What makes quantum decoherence different from dissipation? From my understanding quantum decoherence and dissipation are completely different ways of modelling information loss to the environment. Dissipation can be modeled using the Caldeira-Leggett model which uses an effective Hamiltonian and Zurek's decoherence is something else entirely that bypasses the usual unitary evolution of the Schrodinger equation. When are each of these models used? Are they conflicting? 
 A: Dissipation and decoherence are general processes that are not limited to specific models proposed by Caldeira-Leggett or Zurek. The terminology usually relates to whether or not energy is lost into the environment. The general set up comprises a small "open system" $A$ placed in contact with a larger environment $B$ via some interaction Hamiltonian $H_{AB}$, so that the total Hamiltonian is
$$ H = H_A + H_B + H_{AB}.$$
Decoherence refers specifically to the decay of coherences in the density matrix of the open system $A$. To be precise, we write this density matrix as
$$ \rho_A(t) = \sum_{i,j} \rho_{ij}(t) \lvert i\rangle \langle j \rvert,$$
and then decoherence corresponds to decay of the off-diagonal elements $\rho_{ij}(t)$ for $i\neq j$. "Pure decoherence" means that only the off-diagonal elements decay, while the diagonal elements $\rho_{ii}(t)$ are invariant.
Of course, this definition is dependent on the choice of basis vectors $\lvert i\rangle$, so that the concept of decoherence is basis-dependent in general. However, it is frequently convenient to consider the energy eigenbasis of the open system, so that $\lvert i\rangle$ are the eigenstates of $H_A$. Then we have pure decoherence (also called pure dephasing in this basis) if $[H_A,H_{AB}]=0$, which means that the interaction does not change the energy of the open system. 

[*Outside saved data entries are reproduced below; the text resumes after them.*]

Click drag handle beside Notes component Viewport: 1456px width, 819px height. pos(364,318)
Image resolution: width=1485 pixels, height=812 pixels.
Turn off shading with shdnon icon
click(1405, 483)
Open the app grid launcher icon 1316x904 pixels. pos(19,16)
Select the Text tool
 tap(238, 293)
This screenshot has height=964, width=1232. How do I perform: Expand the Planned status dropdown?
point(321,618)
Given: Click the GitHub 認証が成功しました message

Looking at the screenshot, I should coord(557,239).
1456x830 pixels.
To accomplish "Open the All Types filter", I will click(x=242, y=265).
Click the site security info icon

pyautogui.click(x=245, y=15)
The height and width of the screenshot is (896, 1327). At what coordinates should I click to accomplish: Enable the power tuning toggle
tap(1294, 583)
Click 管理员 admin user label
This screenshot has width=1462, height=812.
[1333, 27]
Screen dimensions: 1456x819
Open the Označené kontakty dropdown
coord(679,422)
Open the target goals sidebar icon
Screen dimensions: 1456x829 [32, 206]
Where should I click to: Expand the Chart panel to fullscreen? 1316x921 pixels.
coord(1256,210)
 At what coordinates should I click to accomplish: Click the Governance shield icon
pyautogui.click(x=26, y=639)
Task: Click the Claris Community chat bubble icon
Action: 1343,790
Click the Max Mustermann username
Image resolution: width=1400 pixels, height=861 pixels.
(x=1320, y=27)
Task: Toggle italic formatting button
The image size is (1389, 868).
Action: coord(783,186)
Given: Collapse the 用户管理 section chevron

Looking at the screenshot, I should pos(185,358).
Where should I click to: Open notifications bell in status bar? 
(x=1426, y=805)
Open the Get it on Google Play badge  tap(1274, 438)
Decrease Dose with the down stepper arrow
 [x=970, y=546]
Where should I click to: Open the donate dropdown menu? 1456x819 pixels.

Dissipation corresponds to $[H_A,H_{AB}] \neq 0$, so that the interaction changes the energy of the open system. Then the diagonal elements of $\rho_A$ in the energy eigenbasis, i.e. $\rho_{ii}(t)$, change over time such that energy is lost irreversibly. Generally this process also implies decoherence, since the $\rho_{ij}(t)$ must decay in order to preserve positivity of the density matrix.
A: Dissipation implies that the energy of a quantum system $S$ under investigation, is spread over the many degrees of freedom of the bath. The dissipation is usually accompanied by fluctuation, i.e. the energy gets redistributed again and again in different ways between $S$ and all the degrees of freedom in the bath. Eventually, it is possible that after some time, all the energy be found, if measured, re-concentrated on $S$.
Now, dissipation doesn't mean decoherence, if we have an enough powerful computer to keep track of the evolution in time of the total system ($S$ + bath) under all the possible configurations, the total system would still be described by a wave-function - no decoherence. If we are interested only in the description of $S$, then no, we can't describe the total system as a product of an isolated wave-function of $S$, and some wave-function of the bath, but as a superposition of products of different states of the system with the corresponding states of the bath. 
In absence of such a computing possibility, for obtaining the evolution of $S$ we trace the density matrix of the total system over the different states of the bath, and obtain a density matrix for our system only. But this density matrix is of a mixture of states of the system, not of a wave-function representing a single state.
Now, the decoherence occurs very similarly, i.e. the system $S$ isn't isolated, it comes in contact with an environment. Though, this environment has an infinite number of degrees of freedom, or even infinite and also undefined number (as for instance a macroscopic measurement apparatus which is by itself an open system, exchanging all the time particles with the surroundings). Whether the total system, $S$ + environment continues to have a wave-function is a disputed issue. At this point different interpretations of the quantum theory adopt different positions. I won't get into them, only mention that the Standard Quantum Mechanics regards the state of the system $S$ as decohered.